= Source information =
##############################
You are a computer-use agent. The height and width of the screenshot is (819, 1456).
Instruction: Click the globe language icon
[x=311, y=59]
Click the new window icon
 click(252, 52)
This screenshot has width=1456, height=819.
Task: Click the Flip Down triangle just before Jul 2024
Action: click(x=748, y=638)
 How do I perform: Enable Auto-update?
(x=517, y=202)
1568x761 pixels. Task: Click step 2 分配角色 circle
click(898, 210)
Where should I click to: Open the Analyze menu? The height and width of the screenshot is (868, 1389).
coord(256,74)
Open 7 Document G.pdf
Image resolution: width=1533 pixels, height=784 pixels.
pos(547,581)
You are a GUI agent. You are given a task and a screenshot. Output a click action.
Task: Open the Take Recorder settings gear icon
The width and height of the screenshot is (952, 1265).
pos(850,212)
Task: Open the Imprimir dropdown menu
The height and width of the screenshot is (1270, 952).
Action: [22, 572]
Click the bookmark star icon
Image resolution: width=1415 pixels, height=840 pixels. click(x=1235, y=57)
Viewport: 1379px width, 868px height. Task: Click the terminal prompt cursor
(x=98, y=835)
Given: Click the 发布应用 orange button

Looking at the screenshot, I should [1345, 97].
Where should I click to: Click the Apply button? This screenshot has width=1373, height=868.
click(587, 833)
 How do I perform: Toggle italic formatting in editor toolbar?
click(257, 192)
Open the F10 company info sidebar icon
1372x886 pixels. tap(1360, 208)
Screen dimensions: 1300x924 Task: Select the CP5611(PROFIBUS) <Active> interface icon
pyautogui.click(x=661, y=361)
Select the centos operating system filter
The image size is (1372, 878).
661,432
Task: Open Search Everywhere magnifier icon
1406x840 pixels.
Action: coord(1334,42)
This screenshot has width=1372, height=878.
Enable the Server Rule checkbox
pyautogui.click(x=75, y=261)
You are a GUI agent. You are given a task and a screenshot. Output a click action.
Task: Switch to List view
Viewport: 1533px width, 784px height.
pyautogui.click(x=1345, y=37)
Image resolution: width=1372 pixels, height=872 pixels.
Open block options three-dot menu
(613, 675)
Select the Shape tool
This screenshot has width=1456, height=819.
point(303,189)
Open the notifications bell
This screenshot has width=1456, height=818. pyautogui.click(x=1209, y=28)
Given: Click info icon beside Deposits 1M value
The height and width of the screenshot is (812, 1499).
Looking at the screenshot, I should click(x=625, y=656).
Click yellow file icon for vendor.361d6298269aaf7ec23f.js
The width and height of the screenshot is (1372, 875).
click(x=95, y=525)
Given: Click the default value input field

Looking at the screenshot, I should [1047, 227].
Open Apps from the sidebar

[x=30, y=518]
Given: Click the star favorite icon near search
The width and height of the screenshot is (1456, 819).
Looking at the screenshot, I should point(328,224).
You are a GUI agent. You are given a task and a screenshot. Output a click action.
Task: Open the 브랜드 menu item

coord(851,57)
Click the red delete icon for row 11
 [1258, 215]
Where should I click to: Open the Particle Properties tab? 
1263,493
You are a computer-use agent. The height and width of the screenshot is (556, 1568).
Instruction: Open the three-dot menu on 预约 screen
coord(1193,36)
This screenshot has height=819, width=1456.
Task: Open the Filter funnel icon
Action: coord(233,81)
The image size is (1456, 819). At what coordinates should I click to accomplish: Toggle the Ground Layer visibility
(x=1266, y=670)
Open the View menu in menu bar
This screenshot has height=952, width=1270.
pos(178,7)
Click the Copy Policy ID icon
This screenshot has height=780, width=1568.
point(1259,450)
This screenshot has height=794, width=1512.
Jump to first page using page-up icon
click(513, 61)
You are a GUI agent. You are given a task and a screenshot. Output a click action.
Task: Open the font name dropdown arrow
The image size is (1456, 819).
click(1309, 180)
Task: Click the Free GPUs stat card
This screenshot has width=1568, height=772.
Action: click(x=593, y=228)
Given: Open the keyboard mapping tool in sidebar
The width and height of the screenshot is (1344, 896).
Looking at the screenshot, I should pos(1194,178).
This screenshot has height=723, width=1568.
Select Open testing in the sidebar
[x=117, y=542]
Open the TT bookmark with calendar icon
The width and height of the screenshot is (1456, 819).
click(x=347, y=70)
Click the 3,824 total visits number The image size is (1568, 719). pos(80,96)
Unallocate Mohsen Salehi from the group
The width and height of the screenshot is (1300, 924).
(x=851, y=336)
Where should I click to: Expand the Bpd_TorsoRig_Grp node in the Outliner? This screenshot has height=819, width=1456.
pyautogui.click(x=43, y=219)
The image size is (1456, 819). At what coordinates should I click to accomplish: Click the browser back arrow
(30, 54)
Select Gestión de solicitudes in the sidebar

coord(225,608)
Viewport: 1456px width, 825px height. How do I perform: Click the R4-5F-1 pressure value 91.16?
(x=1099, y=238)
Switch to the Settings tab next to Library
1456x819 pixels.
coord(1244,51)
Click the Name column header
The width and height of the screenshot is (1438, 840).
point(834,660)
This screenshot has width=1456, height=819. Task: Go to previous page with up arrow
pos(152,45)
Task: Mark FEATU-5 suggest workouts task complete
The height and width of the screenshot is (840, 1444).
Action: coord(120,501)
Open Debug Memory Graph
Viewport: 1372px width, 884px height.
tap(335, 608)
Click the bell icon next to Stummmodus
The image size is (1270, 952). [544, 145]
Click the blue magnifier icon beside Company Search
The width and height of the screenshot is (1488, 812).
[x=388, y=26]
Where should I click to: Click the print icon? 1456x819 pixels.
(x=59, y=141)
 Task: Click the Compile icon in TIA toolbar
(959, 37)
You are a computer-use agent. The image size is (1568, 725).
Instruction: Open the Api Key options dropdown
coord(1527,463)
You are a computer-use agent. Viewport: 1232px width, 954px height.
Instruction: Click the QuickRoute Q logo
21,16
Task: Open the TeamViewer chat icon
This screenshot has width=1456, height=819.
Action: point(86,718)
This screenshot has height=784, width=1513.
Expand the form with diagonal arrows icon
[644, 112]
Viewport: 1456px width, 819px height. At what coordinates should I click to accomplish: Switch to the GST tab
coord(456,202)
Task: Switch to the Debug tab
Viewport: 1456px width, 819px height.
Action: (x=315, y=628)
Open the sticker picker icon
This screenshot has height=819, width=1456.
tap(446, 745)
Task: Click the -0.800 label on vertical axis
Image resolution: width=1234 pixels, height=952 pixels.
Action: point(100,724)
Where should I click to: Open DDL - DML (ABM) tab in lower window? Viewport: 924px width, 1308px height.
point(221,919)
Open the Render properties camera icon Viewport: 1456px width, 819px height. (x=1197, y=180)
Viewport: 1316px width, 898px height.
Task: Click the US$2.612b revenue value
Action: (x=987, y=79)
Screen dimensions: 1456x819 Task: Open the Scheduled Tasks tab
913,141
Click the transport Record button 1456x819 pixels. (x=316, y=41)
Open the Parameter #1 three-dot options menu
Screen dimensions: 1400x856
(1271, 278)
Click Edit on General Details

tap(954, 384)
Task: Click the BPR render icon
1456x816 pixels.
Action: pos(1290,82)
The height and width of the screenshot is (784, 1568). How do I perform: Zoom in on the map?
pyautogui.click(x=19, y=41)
##############################
Write the lines out again exactly, from the one containing "1456x816 pixels." through the last line of the records, and include no other lines.

= Result below =
1456x816 pixels.
Action: pos(1290,82)
The height and width of the screenshot is (784, 1568). How do I perform: Zoom in on the map?
pyautogui.click(x=19, y=41)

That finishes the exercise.